3 QUESTIONS A... : JUILLET 2015







1/ Quelles questions prévalaient à votre étude sur la généralisation de la complémentaire santé d'entreprise ?

Nous cherchions à mesurer l'impact à attendre de ce dispositif sur la réduction du taux de personnes sans complémentaire santé en France ainsi que sur les inégalités d'accès à une complémentaire sachant qu'il exclue les individus absents du marché du travail, c'est-à-dire les personnes les plus modestes ou les plus malades. En effet, le taux de non-couverture par une complémentaire santé qui, selon les données de l'Enquête santé et protection sociale (ESPS) 2012, est évalué à 5 % de la population française, concerne principalement les inactifs, les chômeurs et les personnes les plus précaires. Il s'agissait alors d'étudier dans quelle mesure ce dispositif permettrait ou non de réduire les inégalités de couverture par une complémentaire santé et d'améliorer l'accès à la complémentaire santé de ceux qui souhaiteraient être couverts sans contraindre ceux qui choisissent de ne pas l'être.

2/ Quels sont les hypothèses et les scénarios à partir desquels vous simulez les effets à attendre de l'Ani ?

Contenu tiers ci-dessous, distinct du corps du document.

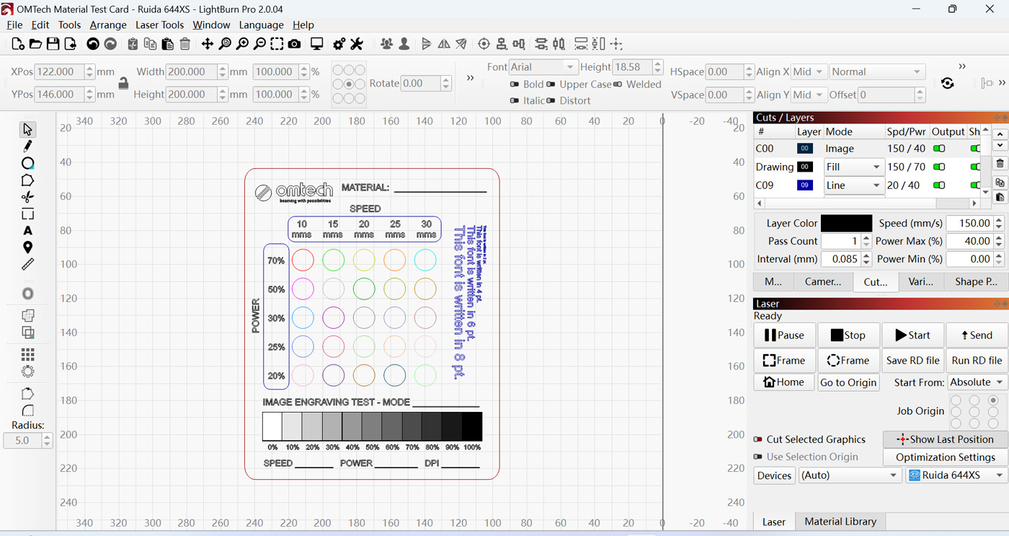Choose the Create Text tool
This screenshot has height=536, width=1009.
pyautogui.click(x=27, y=231)
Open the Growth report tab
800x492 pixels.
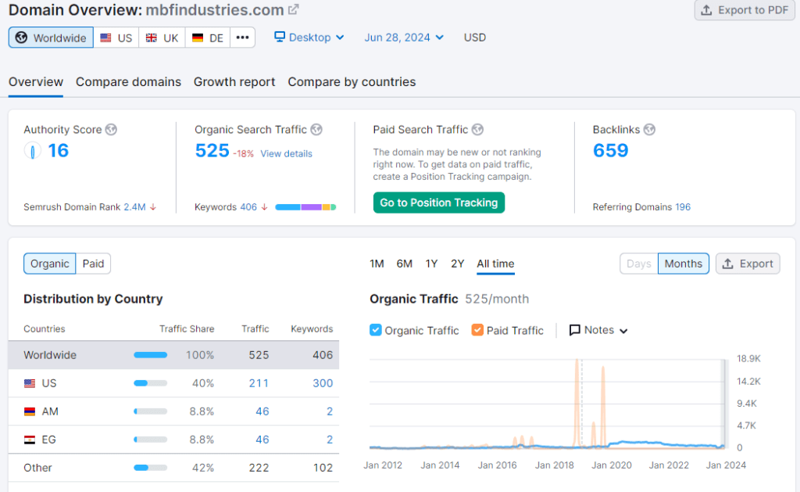pos(234,81)
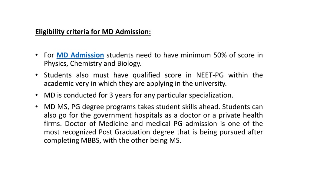The height and width of the screenshot is (175, 310).
Task: Click the word 'NEET-PG'
Action: click(210, 75)
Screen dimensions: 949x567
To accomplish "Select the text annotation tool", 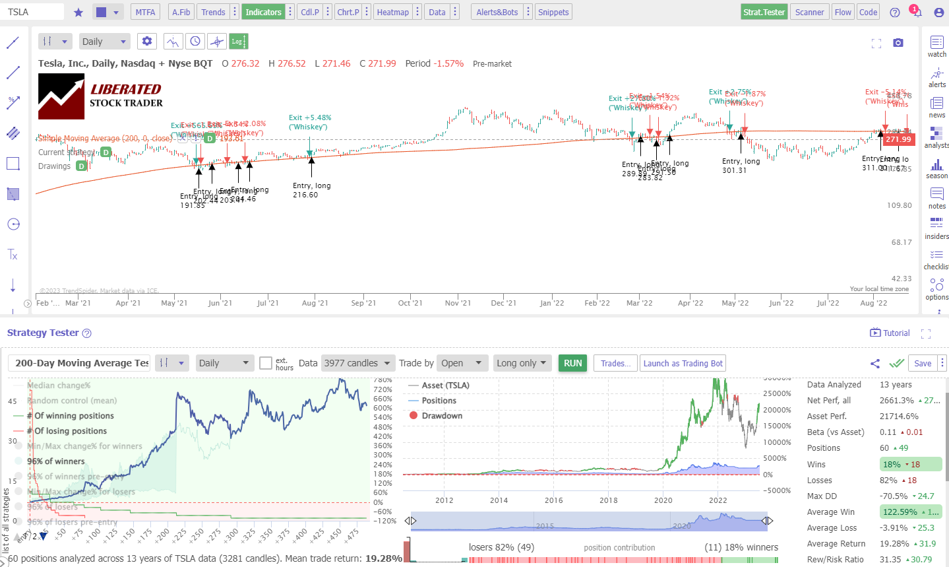I will coord(13,255).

Notre travail repose sur une simulation du statut assurantiel auquel feront face les individus de l'échantillon au 1er janvier 2016, compte tenu de leurs caractéristiques observées en 2012. Plus précisément, nous supposons que toutes les populations concernées directement ou indirectement par l'Accord national interprofessionnel (Ani) - au regard de leurs statuts d'emploi et familial actuels - disposeront d'une complémentaire santé. Nous supposons en revanche que les autres caractéristiques individuelles telles que le revenu, l'état de santé et la situation sur le marché du travail resteront inchangées. Trois scénarios sont envisagés. Le premier évalue l'impact de la généralisation de la complémentaire santé d'entreprise à tous les salariés du secteur privé sur la non-couverture en France. Le second considère en outre les chômeurs de courte durée anciennement salariés et indemnisés, qui peuvent continuer à bénéficier de la complémentaire santé de leur ancien employeur pendant au plus une année. Le troisième scénario intègre les conjoints et enfants des salariés et chômeurs concernés par l'Ani. En effet, bien que ce dispositif ne les concerne pas, la plupart des contrats collectifs leurs sont aujourd'hui proposés. Afin d'étudier dans quelle mesure la généralisation de la complémentaire santé d'entreprise pourrait même être remise en cause au sein de la population salariée, nous avons également considéré deux hypothèses relatives aux dispenses d'adhésion : la première suppose que toutes les personnes employées dans le cadre d'un contrat à durée déterminée (CDD) de moins de six mois refuseront d'adhérer à la complémentaire santé mise en place dans le cadre de l'Ani et la seconde considère que ce sont tous les salariés en contrat temporaire qui refuseront d'y adhérer.

3/ Quels principaux résultats obtenez-vous ?

Sous l'hypothèse d'une stabilité des caractéristiques individuelles autres que la complémentaire santé, nous montrons que le taux de personnes sans complémentaire santé, estimé à 5 % en 2012, passerait à 4 % après la généralisation de la complémentaire santé d'entreprise et à 3,7 % en tenant compte de la portabilité, et ce sous réserve que l'ensemble des personnes concernées acceptent la complémentaire proposée. Cependant, la non-couverture resterait toujours plus élevée pour les populations les plus fragiles, c'est-à-dire pour les chômeurs, les plus précaires et les plus malades. De plus, le taux de non-couverture pourrait s'établir à 1,4 % (versus 3,6 % en 2012) parmi les salariés du secteur privé si ceux disposant d'un contrat temporaire refusaient d'adhérer à ce dispositif. Cette mesure, qui devrait par ailleurs diminuer le lien entre la non-couverture et les préférences à l'égard du temps et du risque, risque donc de contrarier la non-couverture par choix sans pour autant éliminer la non-couverture pour raisons financières.